How to complete this task: Every line below from the one with "Condamnation d’Ekpa en" through the one with "Doprava (93, 356)" should be retyped exactly, both ends included; no other lines and no pictures.

Material for the task:
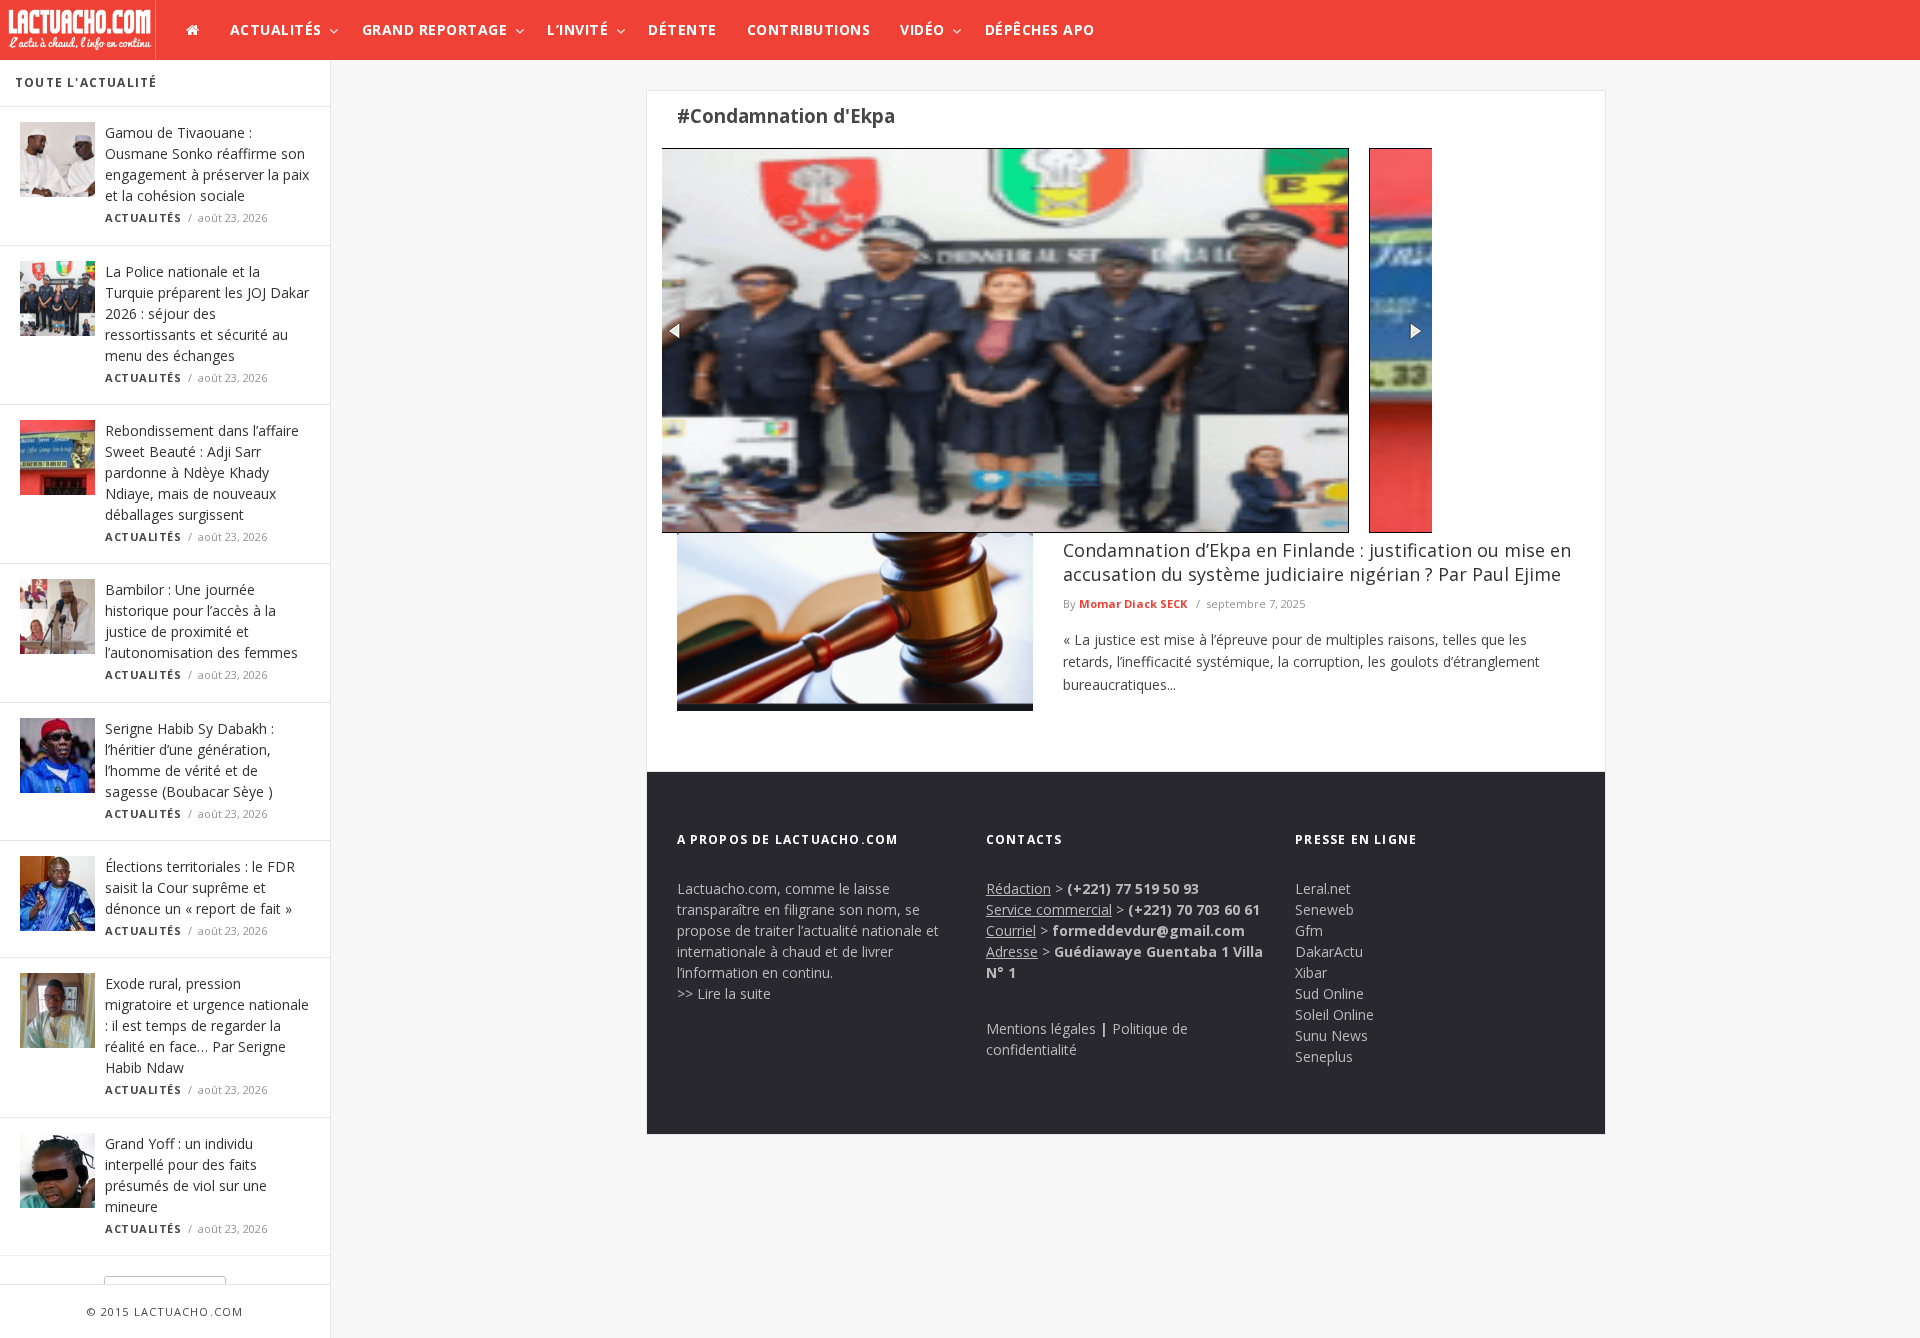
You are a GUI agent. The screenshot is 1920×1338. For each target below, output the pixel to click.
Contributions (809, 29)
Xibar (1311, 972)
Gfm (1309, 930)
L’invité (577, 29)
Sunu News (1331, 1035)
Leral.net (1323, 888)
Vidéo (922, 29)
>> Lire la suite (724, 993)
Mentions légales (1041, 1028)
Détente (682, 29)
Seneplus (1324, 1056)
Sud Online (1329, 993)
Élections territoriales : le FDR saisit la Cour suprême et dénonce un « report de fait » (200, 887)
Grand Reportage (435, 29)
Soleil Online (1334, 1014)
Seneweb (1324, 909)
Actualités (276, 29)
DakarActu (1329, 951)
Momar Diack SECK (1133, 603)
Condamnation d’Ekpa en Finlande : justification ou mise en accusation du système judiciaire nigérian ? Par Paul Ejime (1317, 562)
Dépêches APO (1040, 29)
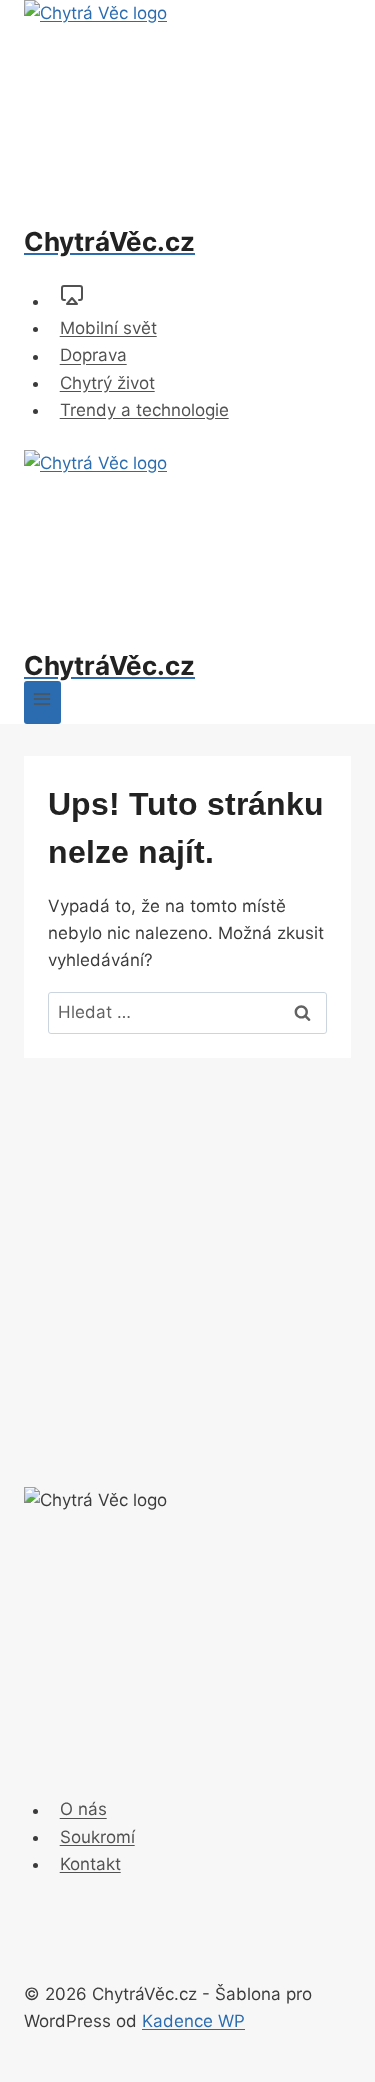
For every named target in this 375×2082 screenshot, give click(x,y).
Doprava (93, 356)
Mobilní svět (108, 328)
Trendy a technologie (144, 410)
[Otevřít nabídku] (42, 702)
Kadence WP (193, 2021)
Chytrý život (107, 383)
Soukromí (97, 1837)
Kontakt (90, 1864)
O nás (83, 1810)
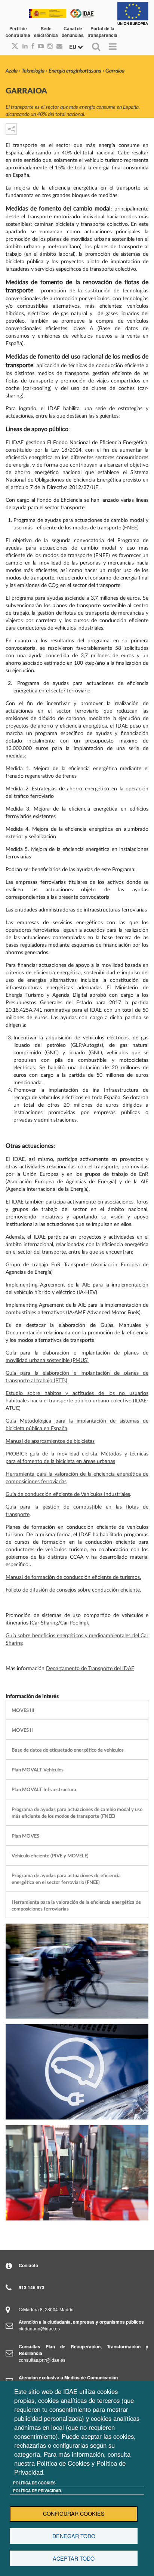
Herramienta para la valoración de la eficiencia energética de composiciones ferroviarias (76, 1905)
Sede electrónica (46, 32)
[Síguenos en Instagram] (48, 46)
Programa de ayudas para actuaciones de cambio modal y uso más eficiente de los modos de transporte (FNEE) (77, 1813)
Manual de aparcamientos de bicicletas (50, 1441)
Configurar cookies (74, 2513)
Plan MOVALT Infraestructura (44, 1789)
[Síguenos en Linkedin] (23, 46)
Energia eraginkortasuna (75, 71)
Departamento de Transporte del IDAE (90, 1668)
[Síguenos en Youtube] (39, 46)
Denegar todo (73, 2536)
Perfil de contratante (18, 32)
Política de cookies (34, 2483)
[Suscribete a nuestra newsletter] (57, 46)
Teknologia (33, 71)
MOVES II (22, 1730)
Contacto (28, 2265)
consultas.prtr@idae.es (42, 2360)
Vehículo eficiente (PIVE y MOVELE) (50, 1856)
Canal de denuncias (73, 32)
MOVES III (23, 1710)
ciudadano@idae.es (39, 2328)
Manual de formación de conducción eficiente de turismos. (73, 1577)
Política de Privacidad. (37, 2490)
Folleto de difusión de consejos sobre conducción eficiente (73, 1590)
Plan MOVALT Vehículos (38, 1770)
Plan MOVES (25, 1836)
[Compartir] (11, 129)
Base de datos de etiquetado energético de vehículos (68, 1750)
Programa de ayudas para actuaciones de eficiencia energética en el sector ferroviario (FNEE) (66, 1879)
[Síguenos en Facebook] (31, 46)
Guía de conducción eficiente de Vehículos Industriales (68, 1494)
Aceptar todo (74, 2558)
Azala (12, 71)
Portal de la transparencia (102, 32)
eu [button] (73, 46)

Answer area:
Condamnation d’Ekpa en Finlande : justification ou mise en accusation du système judiciaire nigérian ? Par Paul Ejime (1317, 562)
Dépêches APO (1040, 29)
For every named target in this 375×2082 screenshot, give click(x,y).
Doprava (93, 356)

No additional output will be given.